The cryptocurrency market has witnessed yet another volatile event as the USD Coin (USDC) depegged from the U.S. dollar, causing panic and a flash spike on Binance. On March 12, the BTC/USDC pair on Binance suddenly spiked to $50,000 for several minutes, leading to traders losing $50,000 per Bitcoin. Although the trading price quickly returned to around $22,000, this incident has raised concerns about the stability of the cryptocurrency market.

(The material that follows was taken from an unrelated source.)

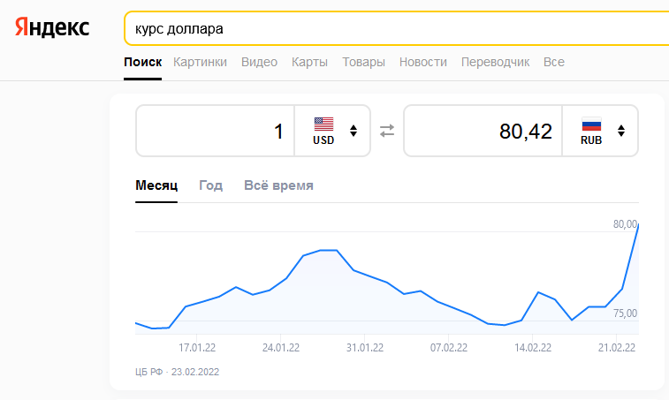
Task: Switch to the Товары tab
Action: pyautogui.click(x=363, y=62)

“Fat Finger” Trade Causes Bitcoin Price Surge
The reason for the sudden impulse spike of the BTC/USDC pair on Binance is still unknown. However, it is likely due to a “fat finger” trade of a large order. The thin order books for the newly launched BTC-USDC pair on Binance may have also contributed to the flash spike. According to a trader on Crypto Twitter, a Bitcoin market order may have eaten through the limit sell-orders on the pair up to $50,000, causing the price to surge temporarily.

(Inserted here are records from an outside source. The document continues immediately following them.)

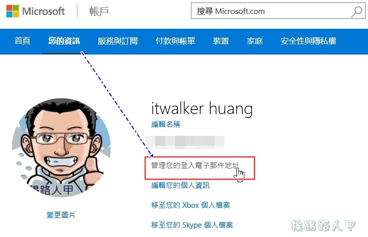Focus the 搜尋 Microsoft.com search box
This screenshot has width=368, height=237.
(x=278, y=11)
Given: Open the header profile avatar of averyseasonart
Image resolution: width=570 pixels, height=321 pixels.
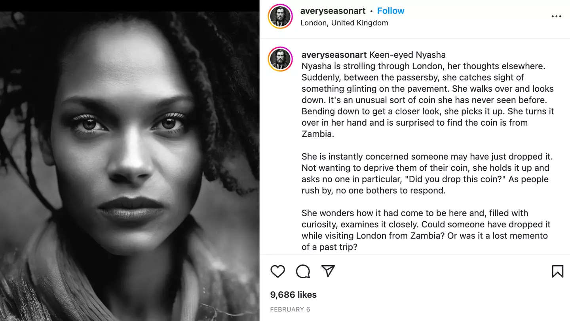Looking at the screenshot, I should pos(280,17).
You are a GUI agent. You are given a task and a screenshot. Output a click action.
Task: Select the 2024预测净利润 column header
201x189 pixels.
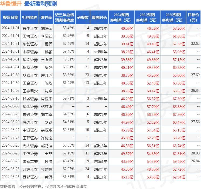(x=121, y=18)
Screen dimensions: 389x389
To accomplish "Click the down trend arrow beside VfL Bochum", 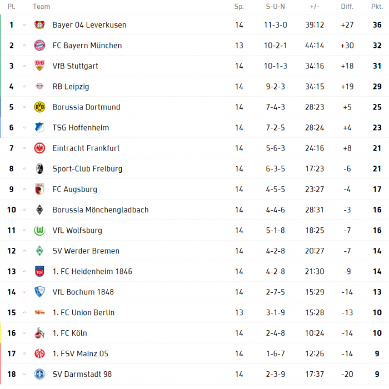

Flash Crashes and Spikes in Cryptocurrency Exchanges
Flash crashes and spikes are not new to the cryptocurrency market. Multiple exchanges have experienced similar incidents in the past, resulting in angry customers and refund requests. In August 2017, a flash crash on GDAX caused Ether prices to plummet to as low as $0.1 due to a customer error, with Ether trading around $300 at the time. These events show that the cryptocurrency market is still highly volatile and prone to sudden fluctuations.
USDC Depeg Leads to Unstable Trading Pairs
The USDC stablecoin‘s value dropped to as low as $0.87 on March 11 after Circle, the issuer of USDC, revealed its $3.3 billion exposure to the defunct U.S. bank, Silicon Valley Bank. Since then, USDC trading pairs have been unstable on other exchanges, and the BTC/USDC pair on Kraken also spiked to over $26,000 on March 11 due to fears about the collapse of USDC. The panic around USDC’s stability has caused serious volatility in the cryptocurrency market, leading to concerns about the long-term prospects of cryptocurrencies.

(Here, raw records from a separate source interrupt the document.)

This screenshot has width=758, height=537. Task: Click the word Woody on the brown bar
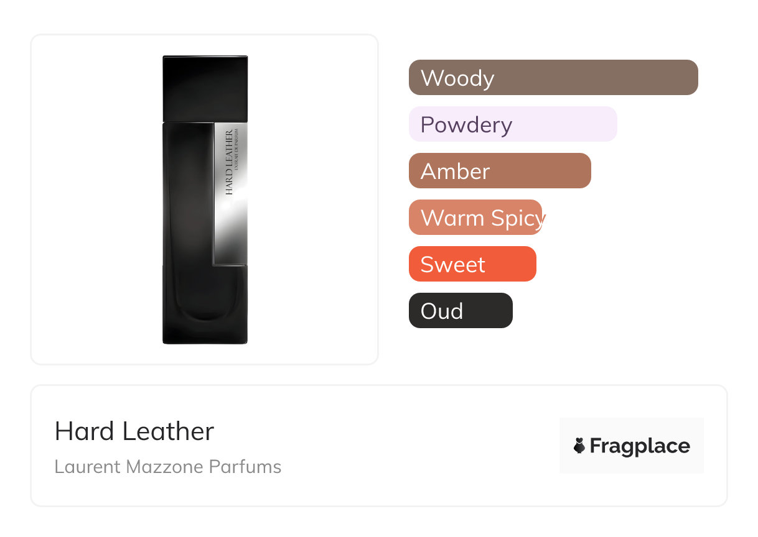[457, 78]
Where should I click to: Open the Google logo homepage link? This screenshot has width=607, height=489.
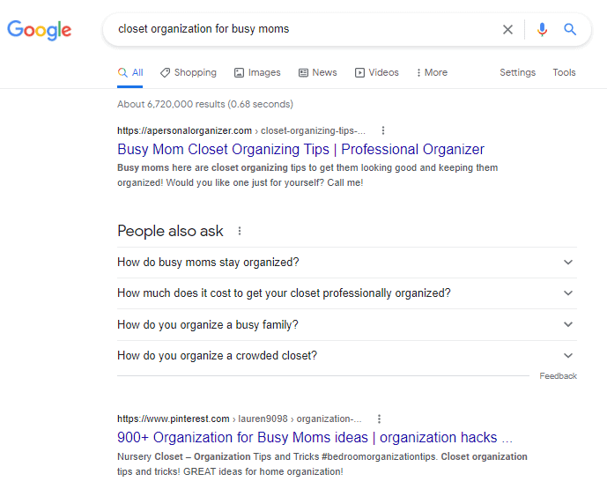[40, 30]
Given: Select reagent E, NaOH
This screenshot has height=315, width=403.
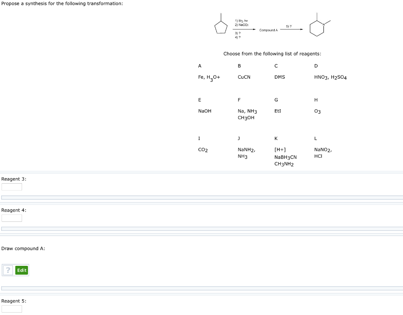Looking at the screenshot, I should point(205,111).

US Government Bailout Restores Market Confidence
The fears around USDC’s stability amplified over the weekend, creating uncertainty around the fate of depositors of the SVB bank. However, the U.S. Treasury, Federal Reserve, and FDIC decided to bail out the customers of SVB and Signature Bank but not the shareholders and other stakeholders. This decision has restored the market’s confidence for the time being. However, it remains to be seen how stable the cryptocurrency market will be in the long run, especially with increasing regulatory scrutiny and the emergence of new cryptocurrencies.
The flash spike caused by USDC’s depeg from the U.S. dollar and the subsequent panic in the cryptocurrency market highlights the need for better stability and regulation in the industry. Although the market has witnessed similar incidents in the past, these events indicate the risks associated with investing in cryptocurrencies. As the cryptocurrency market continues to evolve, it will be important for investors and regulators to work together to ensure the long-term sustainability of cryptocurrencies like Bitcoin.